The purpose of this retrospective study was to assess regional cerebral blood flow in patients after carbon monoxide intoxication by using brain single photon emission computed tomography and statistical parametric mapping. Eight patients with delayed neuropsychiatric sequelae and ten patients with no neuropsychiatric symptoms after carbon monoxide intoxication were studied with brain single photon emission tomography imaging with 99mTc-hexamethyl-propyleneamine oxime. Forty-four control subjects were also studied. We used the adjusted regional cerebral blood flow images in relative flow distribution (normalization of global cerebral blood flow for each subject to 50 ml x 100 g(-1) x min(-1) with proportional scaling) to compare these groups with statistical parametric mapping. Using this technique, significantly decreased regional cerebral blood flow was noted extensively in the bilateral frontal lobes as well as the bilateral insula and a part of the right temporal lobe in the patients with delayed neuropsychiatric sequelae as compared with normal volunteers (P< 0.005). In the patients with no neuropsychiatric symptoms, significantly decreased regional blood flow in the bilateral frontal lobes particularly on the left side was detected. There was a significantly decreased regional cerebral blood flow in the right frontal lobe and insula in the patients with delayed neuropsychiatric sequelae as compared to those with no neuropsychiatric sequelae.
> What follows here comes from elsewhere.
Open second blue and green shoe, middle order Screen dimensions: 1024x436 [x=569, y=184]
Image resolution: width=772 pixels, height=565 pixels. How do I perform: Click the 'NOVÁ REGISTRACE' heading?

It is concluded that statistical parametric mapping is a useful technique for highlighting differences in regional cerebral blood flow in patients following carbon monoxide intoxication as compared with normal volunteers. The selectively reduced blood flow noted in this investigation supports the contention that the decrease following carbon monoxide intoxication may be prolonged and further worsen in the frontal lobe. In addition, the present study may help to clarify the characteristics of the pathophysiological alteration underlying delayed neuropsychiatric sequelae.